Itens de uma fonte de dados:
※ ※ ※
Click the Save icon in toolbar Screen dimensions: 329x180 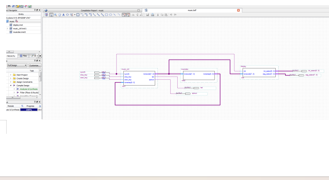148,15
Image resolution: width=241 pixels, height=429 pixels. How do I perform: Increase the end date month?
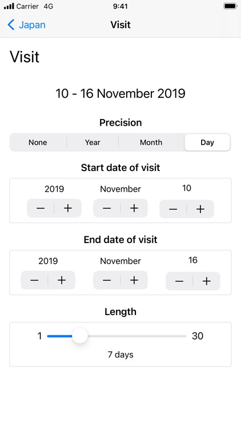point(134,280)
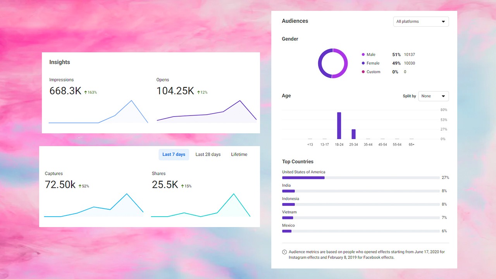Screen dimensions: 496x279
Task: Select the Last 7 days tab
Action: tap(174, 154)

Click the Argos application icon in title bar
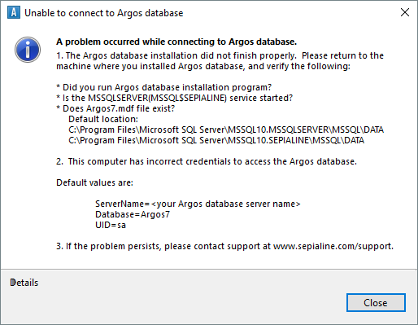tap(14, 12)
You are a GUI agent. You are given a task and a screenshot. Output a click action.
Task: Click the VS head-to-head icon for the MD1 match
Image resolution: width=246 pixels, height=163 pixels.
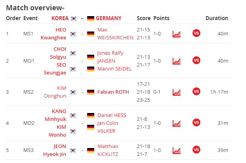click(x=196, y=60)
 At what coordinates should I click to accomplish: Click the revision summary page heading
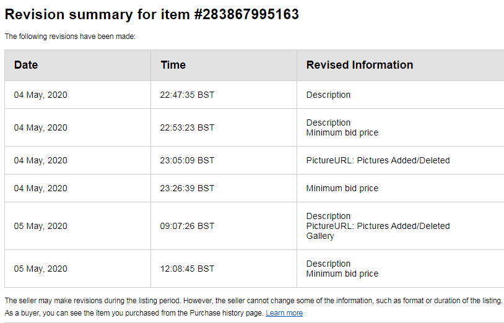click(x=152, y=14)
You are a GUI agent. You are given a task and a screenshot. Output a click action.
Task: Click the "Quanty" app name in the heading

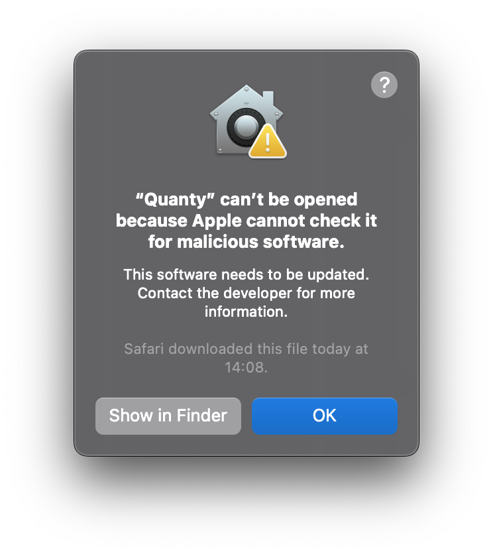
※ ※ ※
Conte as linhas acima que contêm a palavra "height" e informe apenas o número.

2